**Provided text:**
---
When you perform any disruptive operation on the vCLS VMs, a warning dialog box appears.

Troubleshooting:

The health of vCLS VMs, including power state, is managed by EAM and WCP services. In case of power on failure of vCLS VMs, or if the first instance of DRS for a cluster is skipped due to lack of quorum of vCLS VMs, a banner appears in the cluster summary page along with a link to a Knowledge Base article to help troubleshoot the error state.

Because vCLS VMs are treated as system VMs, you do not need to backup or snapshot these VMs. The health state of these VMs is managed by vCenter services.

Putting a Cluster in Retreat Mode

When a datastore is placed in maintenance mode, if the datastore hosts vCLS VMs, you must manually storage vMotion the vCLS VMs to a new location or put the cluster in retreat mode.

This task explains how to put a cluster in retreat mode.

Procedure

  1. Login to the vSphere Client.
  2. Navigate to the cluster on which vCLS must be deactivated.
  3. Copy the cluster domain ID from the URL of the browser. It should be similar to domain-c(number).
    Note: Only copy the numbers to the left of the colon in the URL.
  4. Navigate to the vCenter Server Configure tab.
  5. Under Advanced Settings, click the Edit Settings button.
---
**To be done:**
1. Transcribe the vCLS passage starting at "When a datastore" and ending at "the vSphere Client.".
2. Rewrite the paragraph of the vCLS passage that begins "The health of vCLS VMs, including power state" in a shorter form, keeping its main facts.
3. Extend the vCLS passage by continuing on from its final step.
The material after this point is separate from the vCLS passage.

(Collected data)
---
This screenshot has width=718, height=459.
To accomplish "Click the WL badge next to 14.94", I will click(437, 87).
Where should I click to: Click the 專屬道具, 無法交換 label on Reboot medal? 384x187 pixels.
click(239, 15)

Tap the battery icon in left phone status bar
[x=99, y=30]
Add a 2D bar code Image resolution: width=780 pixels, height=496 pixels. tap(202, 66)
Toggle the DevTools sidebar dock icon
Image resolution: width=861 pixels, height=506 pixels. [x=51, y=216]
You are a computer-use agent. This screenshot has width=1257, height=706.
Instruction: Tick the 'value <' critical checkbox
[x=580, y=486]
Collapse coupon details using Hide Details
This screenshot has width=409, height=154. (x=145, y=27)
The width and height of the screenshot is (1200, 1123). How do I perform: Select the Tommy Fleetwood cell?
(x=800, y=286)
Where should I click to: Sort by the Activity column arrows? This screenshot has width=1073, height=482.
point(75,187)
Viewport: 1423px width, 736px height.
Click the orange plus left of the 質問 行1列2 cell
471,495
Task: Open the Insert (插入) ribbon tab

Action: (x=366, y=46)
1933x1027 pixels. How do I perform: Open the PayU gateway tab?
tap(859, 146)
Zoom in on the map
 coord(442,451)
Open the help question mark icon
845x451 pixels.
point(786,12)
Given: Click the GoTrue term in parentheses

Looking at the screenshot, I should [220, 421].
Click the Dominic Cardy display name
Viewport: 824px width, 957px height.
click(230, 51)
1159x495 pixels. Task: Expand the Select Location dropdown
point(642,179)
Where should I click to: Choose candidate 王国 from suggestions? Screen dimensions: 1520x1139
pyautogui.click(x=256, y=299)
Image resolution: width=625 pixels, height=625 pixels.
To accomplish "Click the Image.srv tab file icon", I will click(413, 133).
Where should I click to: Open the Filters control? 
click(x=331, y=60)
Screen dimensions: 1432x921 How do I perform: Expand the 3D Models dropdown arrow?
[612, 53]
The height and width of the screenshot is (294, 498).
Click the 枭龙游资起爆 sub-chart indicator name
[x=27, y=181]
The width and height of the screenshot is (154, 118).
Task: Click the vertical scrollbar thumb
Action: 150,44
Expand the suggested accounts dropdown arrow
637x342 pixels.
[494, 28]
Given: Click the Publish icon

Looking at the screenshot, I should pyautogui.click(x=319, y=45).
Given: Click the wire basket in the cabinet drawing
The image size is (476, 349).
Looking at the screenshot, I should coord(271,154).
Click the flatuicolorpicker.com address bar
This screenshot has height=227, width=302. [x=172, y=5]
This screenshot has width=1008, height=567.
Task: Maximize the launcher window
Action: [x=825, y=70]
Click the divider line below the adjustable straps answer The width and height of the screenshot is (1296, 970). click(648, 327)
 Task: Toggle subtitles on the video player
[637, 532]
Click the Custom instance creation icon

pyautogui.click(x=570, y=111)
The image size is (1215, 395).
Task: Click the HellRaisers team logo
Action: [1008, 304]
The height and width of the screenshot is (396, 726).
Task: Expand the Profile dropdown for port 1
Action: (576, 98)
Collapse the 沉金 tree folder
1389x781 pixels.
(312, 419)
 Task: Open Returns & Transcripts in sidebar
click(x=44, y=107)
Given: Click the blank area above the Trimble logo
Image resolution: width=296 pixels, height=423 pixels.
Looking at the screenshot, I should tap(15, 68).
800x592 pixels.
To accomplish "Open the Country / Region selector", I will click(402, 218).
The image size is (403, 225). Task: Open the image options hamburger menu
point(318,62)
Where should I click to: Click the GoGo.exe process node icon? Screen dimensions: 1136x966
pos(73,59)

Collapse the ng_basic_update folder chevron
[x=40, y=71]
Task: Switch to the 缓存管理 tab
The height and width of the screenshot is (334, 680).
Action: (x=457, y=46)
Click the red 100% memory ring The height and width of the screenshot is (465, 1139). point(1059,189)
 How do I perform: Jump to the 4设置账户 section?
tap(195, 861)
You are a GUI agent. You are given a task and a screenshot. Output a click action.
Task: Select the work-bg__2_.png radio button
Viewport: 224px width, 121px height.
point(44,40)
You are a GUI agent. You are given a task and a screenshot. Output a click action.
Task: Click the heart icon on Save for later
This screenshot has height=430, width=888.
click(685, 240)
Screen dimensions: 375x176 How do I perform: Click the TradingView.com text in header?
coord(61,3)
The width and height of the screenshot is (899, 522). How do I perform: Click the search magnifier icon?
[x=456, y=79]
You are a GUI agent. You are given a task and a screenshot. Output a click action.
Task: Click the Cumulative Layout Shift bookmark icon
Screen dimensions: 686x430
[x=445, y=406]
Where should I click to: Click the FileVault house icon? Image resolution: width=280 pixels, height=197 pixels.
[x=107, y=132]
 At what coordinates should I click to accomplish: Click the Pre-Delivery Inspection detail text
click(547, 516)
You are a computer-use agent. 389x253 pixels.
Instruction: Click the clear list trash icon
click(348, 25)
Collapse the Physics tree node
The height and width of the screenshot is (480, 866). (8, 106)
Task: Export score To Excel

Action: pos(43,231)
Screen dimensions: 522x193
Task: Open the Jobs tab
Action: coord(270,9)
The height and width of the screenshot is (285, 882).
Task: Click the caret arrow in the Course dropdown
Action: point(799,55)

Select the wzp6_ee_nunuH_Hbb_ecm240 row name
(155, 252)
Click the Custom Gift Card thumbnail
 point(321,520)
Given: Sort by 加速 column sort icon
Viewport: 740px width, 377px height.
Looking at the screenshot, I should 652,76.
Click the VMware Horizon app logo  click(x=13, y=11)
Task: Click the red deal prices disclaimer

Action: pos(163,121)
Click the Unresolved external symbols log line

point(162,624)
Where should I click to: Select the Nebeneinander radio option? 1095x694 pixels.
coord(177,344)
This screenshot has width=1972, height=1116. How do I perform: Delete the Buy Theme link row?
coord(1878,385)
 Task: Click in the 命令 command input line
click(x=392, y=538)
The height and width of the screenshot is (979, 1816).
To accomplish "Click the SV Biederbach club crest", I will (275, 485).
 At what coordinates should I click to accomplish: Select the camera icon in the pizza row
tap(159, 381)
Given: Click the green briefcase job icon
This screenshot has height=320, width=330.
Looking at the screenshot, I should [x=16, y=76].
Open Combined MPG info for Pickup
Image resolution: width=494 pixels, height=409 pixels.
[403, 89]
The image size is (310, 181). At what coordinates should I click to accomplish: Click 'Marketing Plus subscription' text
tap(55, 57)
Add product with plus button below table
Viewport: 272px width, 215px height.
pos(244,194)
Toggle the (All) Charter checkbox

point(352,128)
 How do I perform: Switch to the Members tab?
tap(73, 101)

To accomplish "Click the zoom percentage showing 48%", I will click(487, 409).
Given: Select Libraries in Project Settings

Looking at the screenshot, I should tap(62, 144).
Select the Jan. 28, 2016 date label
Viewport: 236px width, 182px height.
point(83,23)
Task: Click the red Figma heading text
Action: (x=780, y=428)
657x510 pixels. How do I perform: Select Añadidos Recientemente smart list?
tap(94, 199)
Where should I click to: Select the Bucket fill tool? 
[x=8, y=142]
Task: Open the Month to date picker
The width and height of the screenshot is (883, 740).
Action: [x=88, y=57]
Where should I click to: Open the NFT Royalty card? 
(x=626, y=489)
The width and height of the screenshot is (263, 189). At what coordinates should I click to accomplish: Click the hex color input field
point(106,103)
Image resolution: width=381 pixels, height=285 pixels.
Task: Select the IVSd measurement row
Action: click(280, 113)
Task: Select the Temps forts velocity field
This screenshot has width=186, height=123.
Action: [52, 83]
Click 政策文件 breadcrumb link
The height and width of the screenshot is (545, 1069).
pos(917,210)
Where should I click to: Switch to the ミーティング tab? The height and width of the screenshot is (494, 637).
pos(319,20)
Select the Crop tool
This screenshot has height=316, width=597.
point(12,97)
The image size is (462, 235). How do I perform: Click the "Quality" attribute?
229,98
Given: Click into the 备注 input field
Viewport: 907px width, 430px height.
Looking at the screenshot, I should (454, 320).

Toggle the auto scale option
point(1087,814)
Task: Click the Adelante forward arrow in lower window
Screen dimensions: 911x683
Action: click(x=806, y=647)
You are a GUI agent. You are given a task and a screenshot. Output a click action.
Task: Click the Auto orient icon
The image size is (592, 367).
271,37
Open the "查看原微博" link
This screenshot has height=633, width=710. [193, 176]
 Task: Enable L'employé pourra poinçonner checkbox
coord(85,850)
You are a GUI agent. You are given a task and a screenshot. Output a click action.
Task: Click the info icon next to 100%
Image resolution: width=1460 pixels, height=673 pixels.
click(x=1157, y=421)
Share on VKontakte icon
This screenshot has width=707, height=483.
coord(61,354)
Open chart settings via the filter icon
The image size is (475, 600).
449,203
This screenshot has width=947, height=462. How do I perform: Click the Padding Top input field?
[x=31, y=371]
---
**Answers to the exercise:**
1.
When a datastore is placed in maintenance mode, if the datastore hosts vCLS VMs, you must manually storage vMotion the vCLS VMs to a new location or put the cluster in retreat mode.

This task explains how to put a cluster in retreat mode.

Procedure

  1. Login to the vSphere Client.

2. EAM and WCP services manage vCLS VM health, including power state. If vCLS VMs fail to power on, or if a cluster's first DRS instance is skipped for lack of vCLS VM quorum, the cluster summary page shows a banner linking to a troubleshooting Knowledge Base article.

3.
  6. Add a new entry config.vcls.clusters.domain-c(number).enabled. Use the domain ID copied in step 3.
  7. Set the Value to False.
  8. Click Save.

Results

vCLS monitoring service runs every 30 seconds. Within 1 minute, all the vCLS VMs in the cluster are cleaned up and the Cluster Services health will be set to Degraded. If the cluster has DRS activated, it stops functioning and an additional warning is displayed in the Cluster Summary. DRS is not functional, even if it is activated, until vCLS is reconfigured by removing it from Retreat Mode.

vSphere HA does not perform optimal placement during a host failure scenario. HA depends on DRS for placement recommendations. HA will still power on the VMs but these VMs might be powered on in a less optimal host.

To remove Retreat Mode from the cluster, change the value in step 7 to True.

Retrieving Password for vCLS VMs

You can retrieve the password to login to the vCLS VMs.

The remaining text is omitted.